まだハーフのランナーがパラパラとゴールしていて、中には場内アナウンスの声に促されるような形で二人で手をつないでフィニッシュする人もいたと記憶している。
それからグラウンドの外に出て土手のあたりで会場全体を一枚撮影してから、12時48分に大会会場に別れを告げた。
朝来る時にも見かけたプロミスの看板がある前を通って新御堂筋の通る橋を渡り、少しいった所にある階段を下りて高架の下に出る。
そして高架に沿って少し歩くと間違って地下鉄の出入り口に行きかけるが、すぐに修正して12時56分に阪急南方駅の南東口に到着する。
改札口すぐ左にあった切符売り場で切符を買うと改札を通り、12時59分発の河原町行きの準急に乗車する。
それから高槻市まで行き13時19分に降車すると、乗り換えを経て13時45分に最寄駅に到着した。
最寄駅の改札を出ると地下通路の所には阪急沿線の桜の開花情報を知らせるさくらだよりと祇園白川のライトアップのポスターが貼ってあるのを目撃する。

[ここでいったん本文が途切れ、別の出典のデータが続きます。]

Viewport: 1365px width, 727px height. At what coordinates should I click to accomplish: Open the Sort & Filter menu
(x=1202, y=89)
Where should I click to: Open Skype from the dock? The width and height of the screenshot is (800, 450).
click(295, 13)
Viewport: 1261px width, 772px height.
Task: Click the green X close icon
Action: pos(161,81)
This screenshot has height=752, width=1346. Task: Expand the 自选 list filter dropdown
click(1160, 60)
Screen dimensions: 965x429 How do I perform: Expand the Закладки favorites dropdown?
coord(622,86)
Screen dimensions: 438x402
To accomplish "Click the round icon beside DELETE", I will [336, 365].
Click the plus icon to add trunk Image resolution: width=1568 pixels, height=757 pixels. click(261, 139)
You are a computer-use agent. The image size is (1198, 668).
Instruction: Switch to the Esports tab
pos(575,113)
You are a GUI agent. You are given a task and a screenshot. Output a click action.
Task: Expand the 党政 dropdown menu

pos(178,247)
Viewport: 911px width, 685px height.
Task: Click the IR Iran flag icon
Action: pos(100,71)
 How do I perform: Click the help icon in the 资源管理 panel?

白川のライトアップはこれだけ寒さで桜の開花が遅いにもかかわらず4月4日までらしく、明日必ず行かないといけないと肝に銘じつつ、階段を上って外に出る。
それから歩いて部屋に到着したのは14時少し前だった。
その後はテレビを少し見つつゆっくりするも疲れの色が濃く少し寝てしまう。そして起きてからまたテレビで笑点などを見た後、18時過ぎに自転車で近くの商店街に向かい買い物をする。人気の精肉店と西友で買い物をした。
晩御飯はマラソンの日恒例の焼肉で、カルビ、タン、ホルモン、きのことキャベツ入り野菜炒め、もやし、それに最近テレビで人気のシェフ川越氏プロデュースのキムチとビールにご飯という内容だった。
大河ドラマなどテレビを見ながら楽しく食事をし、22時にお開きとなる。
その後夜食にざるラーメンを食べるが、明日は桜の写真取材で早起きのため、0時前には床に就いた。ちなみに今回のレースには三色団子を持参したのだが、結局食べず2パック残ってしまい楽しみは明日に持ち越しとなった。
初めの大会ということでどうなるか不安もあったのだが、森脇健児氏含めスタッフの方も大変頑張って大会を盛り上げてくれたと思う。この時期のハーフというのはなかなかないので貴重な大会だ。
来年はフルマラソン出場も目指しているのでどうなるか分からないが、スケジュールの都合がつけば来年もまた参加したい所だ。